“Vija Celmins: A Drawings Retrospective”
Hammer Museum
Jan. 28-April 22
Nicholas Copernicus’ worst enemy might be Vija Celmins. If in trying to fathom the world, Copernicus revealed it was actually round, Celmins tells us the universe is flat.
In “Vija Celmins: A Drawings Retrospective,” a traveling exhibit running at the UCLA Hammer Museum until April 22 and organized by curator Jonas Sola of the Centre Pompidou in Paris, viewers take a chronological survey of the artist’s graphite and charcoal works, which include seascapes, desert landscapes and sweeping surveys of the night sky.
But instead of creating works which imply depth past a facade, such as the arid dirt beneath a desert plain or the anticipation of reaching the last galaxy, Celmins places texture over thickness, focusing on surfaces rather than what lies beyond.
The artist, who graduated from UCLA with a master’s degree in painting in 1965, is more interested in the eddies that sculpt the face of the ocean rather than the deep sea beneath. She views the universe as a solid sheet of stars instead of a vastness of infinite depth.
And even more defamiliarizing, horizons and context clues lose out to endlessly repeating detail, such as desert scenes depicted as entire surfaces overwhelmed with rocks.
Celmins shares her perspective through a meticulous process of drawing and shading from photographs in order to create highly realistic images.
For instance, in works such as “Untitled (Big Sea #1),” the artist takes on every peak of every ripple in her seascapes to produce ocean views that look like crinkled bed sheets, or leaves us with space surveys that look like film plates smudged with white whorlsmark.
All this is done by varying the thickness of graphite or charcoal on the paper, ranging from the lighter textures in her earlier works in order to produce a hazy shadowing to her later pieces depicting the dense, heavy blackness of the night sky.
But Celmins’ work is not only limited to tight examinations of vast fields.
Her early drawings, greeting visitors as they enter the first gallery, have a closer tie to human history and memory.
The works reveal Celmins as a child of World War II, pulling from images of atomic explosions found in magazines or the decimation of Hiroshima.
And by rendering these scenes as pictures from torn scraps of paper, Celmins shares with us found objects ripped from her own past, left for us to pick up like litter blown on the street.
This period’s most enthralling piece is “Letter,” a collage modeled from a piece of mail sent by Celmins’ mother in Indiana to the artist during her college career in California.

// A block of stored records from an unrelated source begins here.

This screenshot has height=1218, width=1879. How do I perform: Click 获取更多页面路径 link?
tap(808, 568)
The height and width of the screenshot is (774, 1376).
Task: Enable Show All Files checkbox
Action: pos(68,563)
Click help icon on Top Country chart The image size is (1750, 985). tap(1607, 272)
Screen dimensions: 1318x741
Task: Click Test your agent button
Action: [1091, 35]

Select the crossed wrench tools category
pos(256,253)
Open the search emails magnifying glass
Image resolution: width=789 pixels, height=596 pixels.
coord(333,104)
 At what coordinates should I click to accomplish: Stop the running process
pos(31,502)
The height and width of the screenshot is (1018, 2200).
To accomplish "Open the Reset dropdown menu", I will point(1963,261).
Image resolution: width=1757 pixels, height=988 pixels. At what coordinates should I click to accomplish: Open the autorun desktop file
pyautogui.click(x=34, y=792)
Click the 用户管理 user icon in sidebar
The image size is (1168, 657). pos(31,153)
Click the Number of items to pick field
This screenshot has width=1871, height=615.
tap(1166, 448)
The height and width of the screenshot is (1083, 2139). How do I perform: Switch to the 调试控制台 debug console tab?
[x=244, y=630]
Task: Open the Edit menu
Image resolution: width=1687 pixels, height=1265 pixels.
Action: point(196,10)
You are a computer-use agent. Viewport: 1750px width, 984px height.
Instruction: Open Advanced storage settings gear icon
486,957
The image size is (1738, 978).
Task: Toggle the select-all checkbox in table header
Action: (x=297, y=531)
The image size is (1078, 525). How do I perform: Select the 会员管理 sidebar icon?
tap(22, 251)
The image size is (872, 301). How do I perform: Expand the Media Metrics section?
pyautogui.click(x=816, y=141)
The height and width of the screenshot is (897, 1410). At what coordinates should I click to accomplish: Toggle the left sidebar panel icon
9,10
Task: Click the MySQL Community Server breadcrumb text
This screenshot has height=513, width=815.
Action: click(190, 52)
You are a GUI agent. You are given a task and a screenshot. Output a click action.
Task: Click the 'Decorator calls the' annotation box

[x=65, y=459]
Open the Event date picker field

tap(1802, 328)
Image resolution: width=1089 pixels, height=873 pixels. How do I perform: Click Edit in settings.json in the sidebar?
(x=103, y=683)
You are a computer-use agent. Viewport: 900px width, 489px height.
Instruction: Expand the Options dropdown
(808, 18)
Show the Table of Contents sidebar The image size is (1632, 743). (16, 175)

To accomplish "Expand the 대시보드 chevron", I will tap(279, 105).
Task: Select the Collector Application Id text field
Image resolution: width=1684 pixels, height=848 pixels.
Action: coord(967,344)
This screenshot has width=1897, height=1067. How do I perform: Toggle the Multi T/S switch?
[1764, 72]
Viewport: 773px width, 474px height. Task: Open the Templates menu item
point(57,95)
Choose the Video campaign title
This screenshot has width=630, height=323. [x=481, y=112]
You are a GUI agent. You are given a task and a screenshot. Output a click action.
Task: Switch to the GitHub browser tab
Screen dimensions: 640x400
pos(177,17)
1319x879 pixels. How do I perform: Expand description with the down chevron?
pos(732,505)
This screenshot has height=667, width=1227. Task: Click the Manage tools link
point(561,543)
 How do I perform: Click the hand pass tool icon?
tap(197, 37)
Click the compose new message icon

With daughter gently mimicking mother through the soft writing on the drawing of an envelope, Celmins literally adds another layer of meaning by the postage stamps placed on top, filled with the smoke of bombs dropped during an air raid.
Walking through the exhibit, viewers see how the artist’s understanding of earth and space changes over time.
The artist shifts focus later in her career to studies of the desert and outer space. Celmins’ “Untitled (Desert-Galaxy)” presents the deep expanse of the night sky against a endless spread of desert, leaving the viewer to draw parallels between the points of light in one image and the sandy rocks of the other.
Her exploration of space becomes fully realized during work from the ’80s, leaving papers filled with gritty charcoal shading and erasing spots on the page to reveal swirling galaxies.
Some of these pieces, such as “Untitled #10,” feature a milky comet as a focal point in an otherwise disorienting universe.
After a hiatus from drawing to work on her painting, Celmins returned during the last two decades, leaving the expanse of space and diving into a cool exploration of terrestrial natural phenomenon.
As visitors walk out among 10 delicate images of spider webs, they’ll realize that one does not need to stretch out into the universe to find an eerie beauty in the natural world.